Basic technical terms

The dissolve blends one shot gradually into another with a transparency effect. Dissolve.jpg — The *dissolve* blends one shot gradually into another with a transparency effect.

In simple terms cut detection is about finding the positions in a video in that one scene is replaced by another one with different visual content. Technically speaking the following terms are used:

A digital video consists of frames that are presented to the viewer's eye in rapid succession to create the impression of movement. "Digital" in this context means both that a single frame consists of pixels and the data is present as binary data, such that it can be processed with a computer. Each frame within a digital video can be uniquely identified by its frame index, a serial number.

A shot is a sequence of frames shot uninterruptedly by one camera. There are several film transitions usually used in film editing to juxtapose adjacent shots; In the context of shot transition detection they are usually group into two types:^[3]

Abrupt Transitions - This is a sudden transition from one shot to another, i. e. one frame belongs to the first shot, the next frame belongs to the second shot. They are also known as hard cuts or simply cuts.
Gradual Transitions - In this kind of transitions the two shots are combined using chromatic, spatial or spatial-chromatic effects which gradually replace one shot by another.

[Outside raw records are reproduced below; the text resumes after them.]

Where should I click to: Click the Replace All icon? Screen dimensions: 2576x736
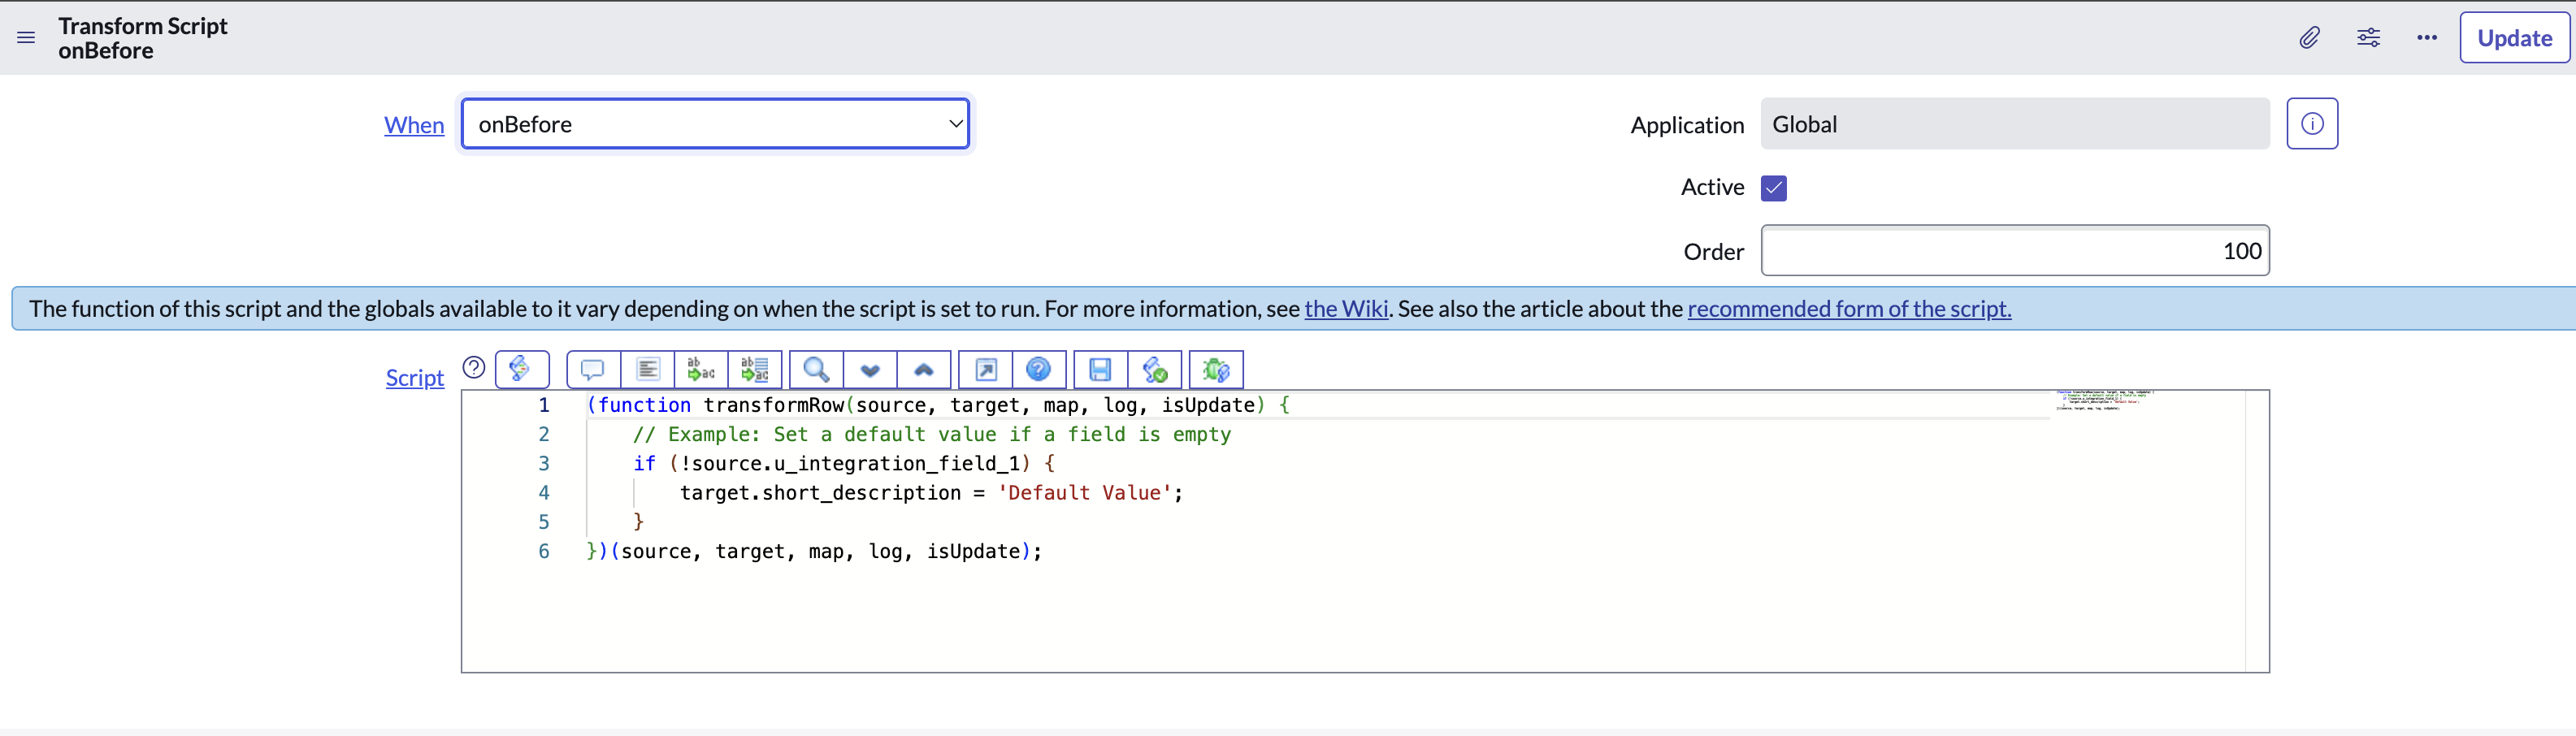[755, 370]
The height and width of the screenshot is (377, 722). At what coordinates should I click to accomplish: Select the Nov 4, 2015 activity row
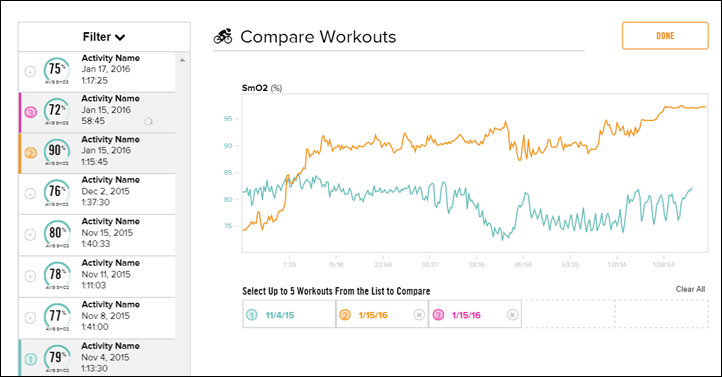pyautogui.click(x=97, y=358)
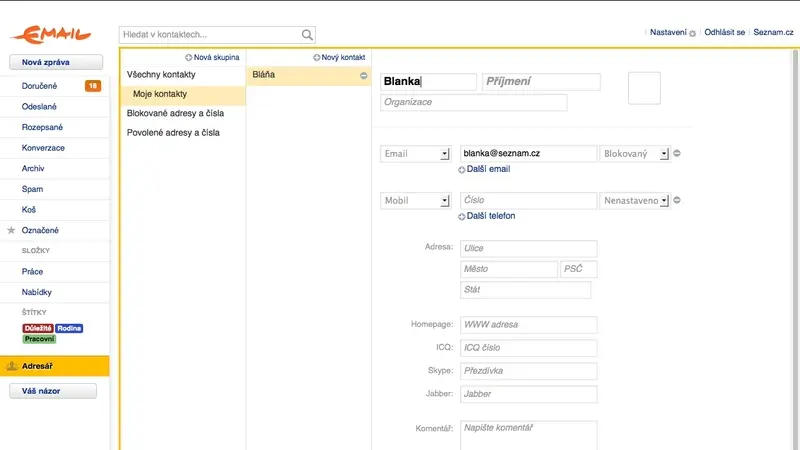The height and width of the screenshot is (450, 800).
Task: Click the Nová zpráva button
Action: (x=56, y=62)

These are also often known as soft transitions and can be of various types, e.g., wipes, dissolves, fades...

"Detecting a cut" means that the position of a cut is gained; more precisely a hard cut is gained as "hard cut between frame i and frame i+1", a soft cut as "soft cut from frame i to frame j".

A transition that is detected correctly is called a hit, a cut that is there but was not detected is called a missed hit and a position in that the software assumes a cut, but where actually no cut is present, is called a false hit.

An introduction to film editing and an exhaustive list of shot transition techniques can be found at film editing.

Vastness of the problem

Although cut detection appears to be a simple task for a human being, it is a non-trivial task for computers. Cut detection would be a trivial problem if each frame of a video was enriched with additional information about when and by which camera it was taken. Possibly no algorithm for cut detection will ever be able to detect all cuts with certainty, unless it is provided with powerful artificial intelligence. ^{[ citation needed ]}

While most algorithms achieve good results with hard cuts, many fail with recognizing soft cuts. Hard cuts usually go together with sudden and extensive changes in the visual content while soft cuts feature slow and gradual changes. A human being can compensate this lack of visual diversity with understanding the meaning of a scene. While a computer assumes a black line wiping a shot away to be "just another regular object moving slowly through the on-going scene", a person understands that the scene ends and is replaced by a black screen.

Methods

Each method for cut detection works on a two-phase-principle:

Scoring – Each pair of consecutive frames of a digital video is given a certain score that represents the similarity/dissimilarity between them.
Decision – All scores calculated previously are evaluated and a cut is detected if the score is considered high.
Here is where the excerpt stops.